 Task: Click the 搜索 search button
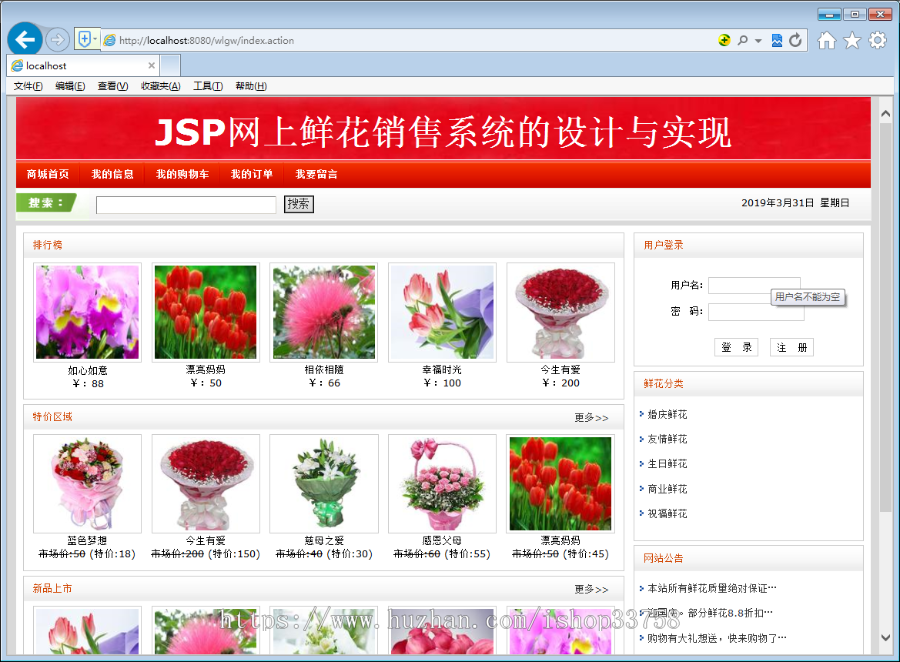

==

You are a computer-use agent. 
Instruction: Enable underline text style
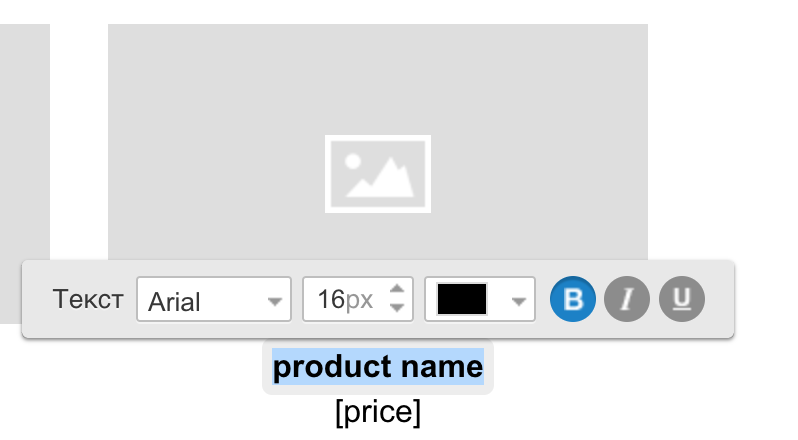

==

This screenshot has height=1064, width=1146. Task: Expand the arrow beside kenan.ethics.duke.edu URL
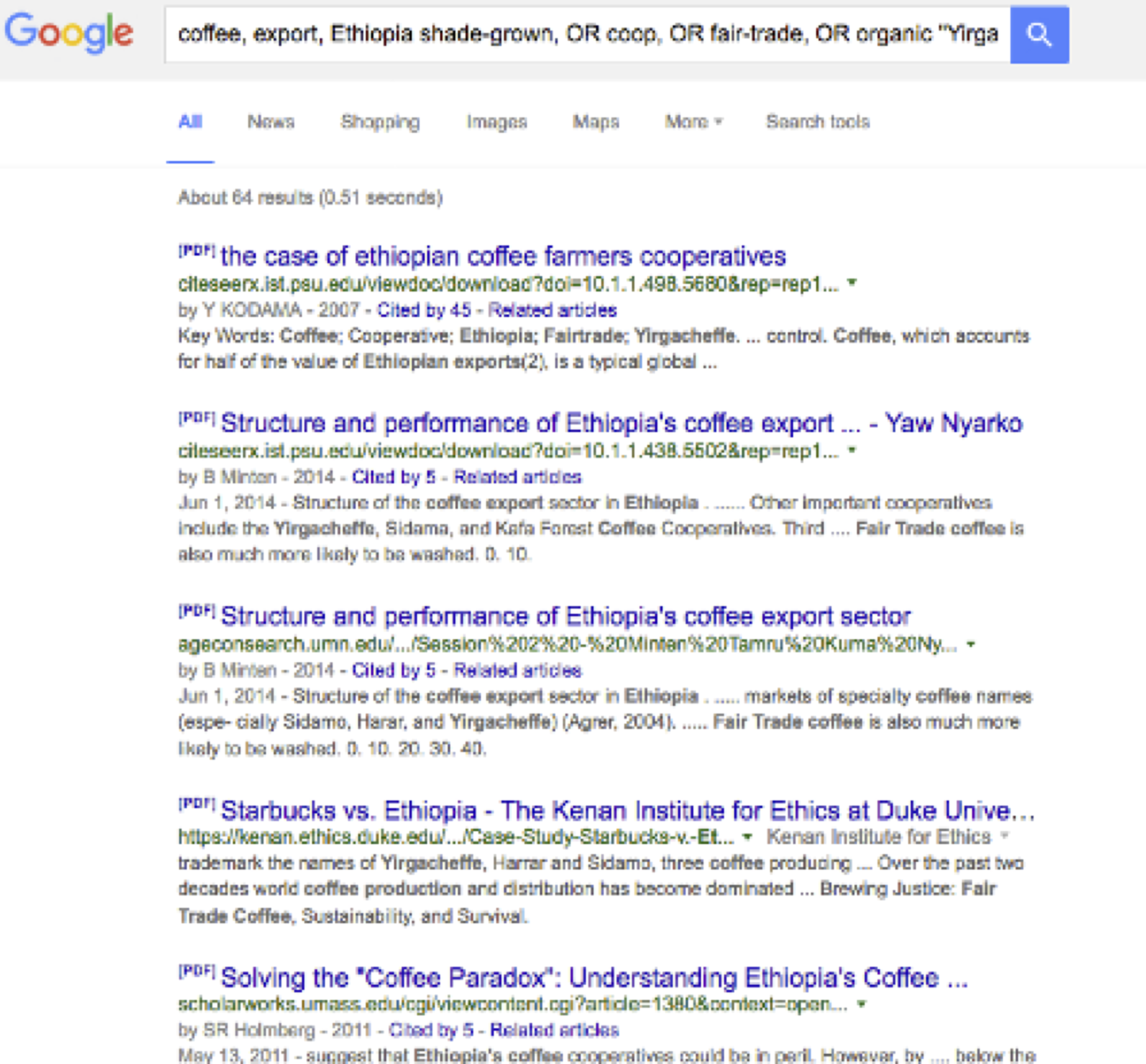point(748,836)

**Exercise details**:
The lines to extract from the data above begin with the line containing "You are a computer-use agent." and end with the line containing "Instruction: Enable underline text style". Extract them exactly, including both.

**Result for this exercise**:
You are a computer-use agent. 
Instruction: Enable underline text style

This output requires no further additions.